Search multiple files for specific pattern

My first post in this forum:-)

I have folder with some .txt files. I want to search through the files and find lines where this pattern is part of the line: BDAS. The line3 could look like this:

This is a line number 1 with BDAS-1111

This is a line number 2 with BDAS-1111

This is a line number 3 with BDAS-2222

BDAS-1111 and BDAS-2222 should both be recorded once and the result (filename, BDAS-code) should be written to a .csv file.

I have been able to parse line and filename to a .CSV file, so the content will be this:

This is a line number 1 with BDAS-1111;filename.txt

This is a line number 3 with BDAS-2222;filename.txt

This were done via this:

#Get All objects with ‘BDAS’
Get-ChildItem `
-Path $SourceFolderForSplittedFiles -recurse | `
Select-String -pattern “BDAS” -AllMatches | `
Select-Object -Property @{label=‘JIRA’;expression=({$.Line})}, @{label=‘Objekt’;expression=({$.Filename})}| `
#Select-Object -Property @{label=‘JIRA’;expression=({$.Line})}, @{label=‘Objekt’;expression={$ObjektID = $.Filename; @($ObjektID).GetType() } }| `
Export-CSV “C:\ResultFile2.csv” -Delimiter ‘;’

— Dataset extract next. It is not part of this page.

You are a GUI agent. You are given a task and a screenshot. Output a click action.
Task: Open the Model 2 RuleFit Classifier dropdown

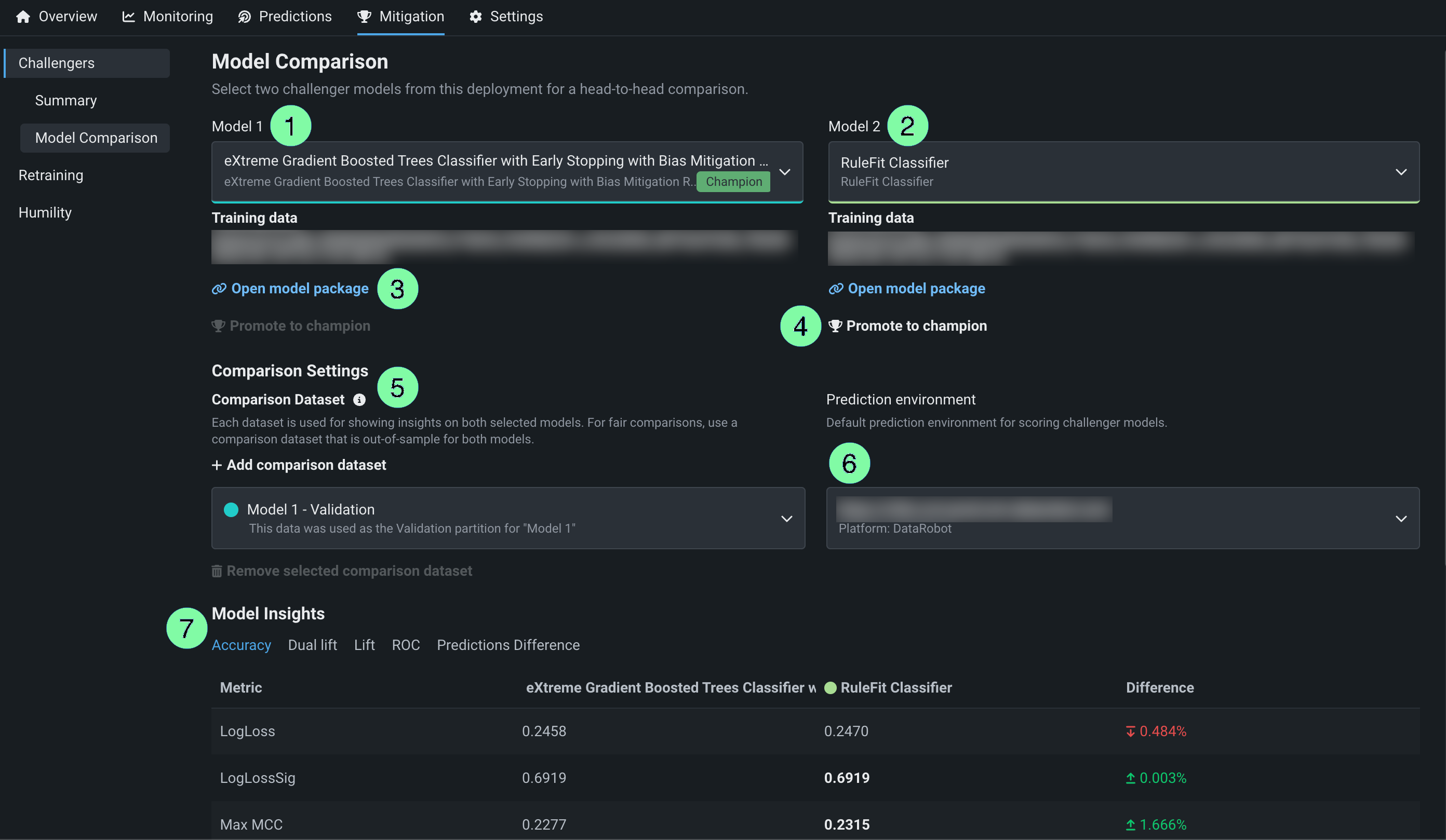click(1401, 172)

But I would like the output of my .csv file to be:

BDAS-1111;filename

BDAS-2222;filename

How could I accomplish that?

 

The simplest version should be something like this:

Get-ChildItem -Path $SourceFolderForSplittedFiles -Filter *.txt | 
    ForEach-Object {
        $File = $_
        Select-String -Path $_.FullName -Pattern 'BDAS-\d{4}' | 
            Select-Object -Property @{Name='Match';Expression={$_.Matches.Value}}, @{Name='FileBaseName';Expression={$File.BaseName}}
    }

But please please please do not use backticks. That’s the worst style / habbit you can have for Powershell scripts. Especially when you place them after the pipe symbol … that’s a line continuation charachter anyway.

Hi Olaf

Thanks for your (quick) reply - I’ll try it out as soon as possible. So ‘$_.Matches.Value’ will return ‘BDAS-’ plus whatever comes after that (ie BDAS-1111, BDAS-2222)? That was exactly what I was looking for:-)

I haven’t been able to find any documentation for your -Pattern string ‘\BDAS-\d{4}’? What does ‘\d{4}’ mean?

And I’ll not be using backtics from now on:-)

 

 

It works like a charm:-)

Aha, ‘d{4}’ is a regular expression, and search for all occurence of ‘BDAS-’ followed by a 4-digit number:-) I have changed the script a little to this:

Get-ChildItem -Path $SourceFolderForSplittedFiles -Filter *.txt |
ForEach-Object {
$File = $
Select-String -Path $
.FullName -Pattern ‘PAAS-\d{1,4}’, ‘WK-\d{1,4}’ |
Select-Object -Property @{Name=‘Match’;Expression={$_.Matches.Value}}, @{Name=‘FileBaseName’;Expression={$File.BaseName}}
} |
Export-CSV “C:\ResultFile_FB.csv” -Delimiter ‘;’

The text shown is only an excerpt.